====== DATASET EXTRACT

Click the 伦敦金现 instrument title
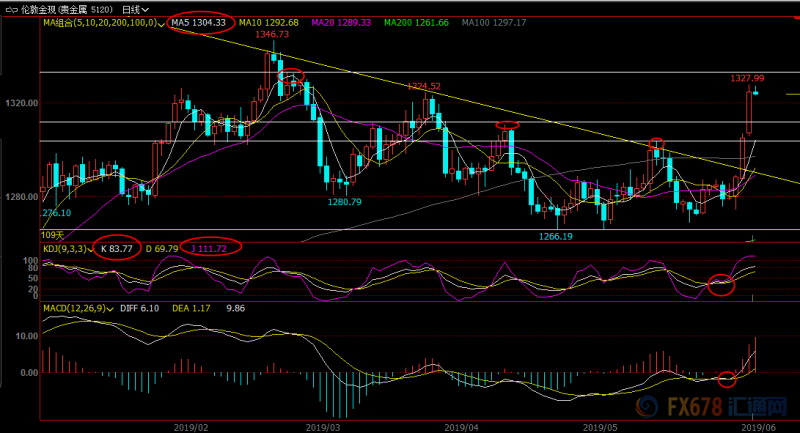Image resolution: width=800 pixels, height=433 pixels. pyautogui.click(x=38, y=10)

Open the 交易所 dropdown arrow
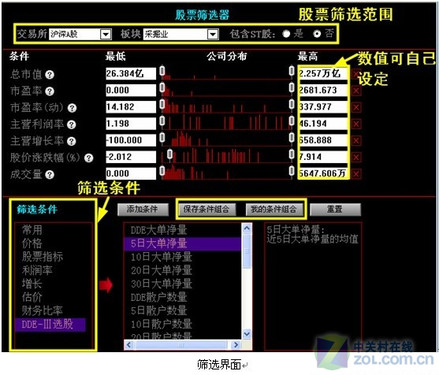point(106,34)
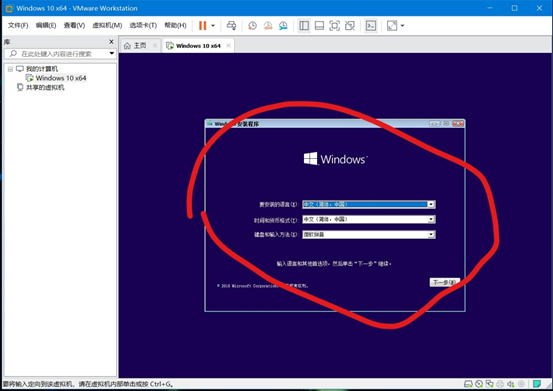Toggle Unity mode icon in toolbar
553x391 pixels.
click(350, 25)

============

PROBLEM: Your answer must be the records above, copied exactly, with no pictures.

EXPECTED ANSWER:
Click the 伦敦金现 instrument title
Image resolution: width=800 pixels, height=433 pixels. pyautogui.click(x=38, y=10)

Open the 交易所 dropdown arrow
point(106,34)
Toggle Unity mode icon in toolbar
553x391 pixels.
click(350, 25)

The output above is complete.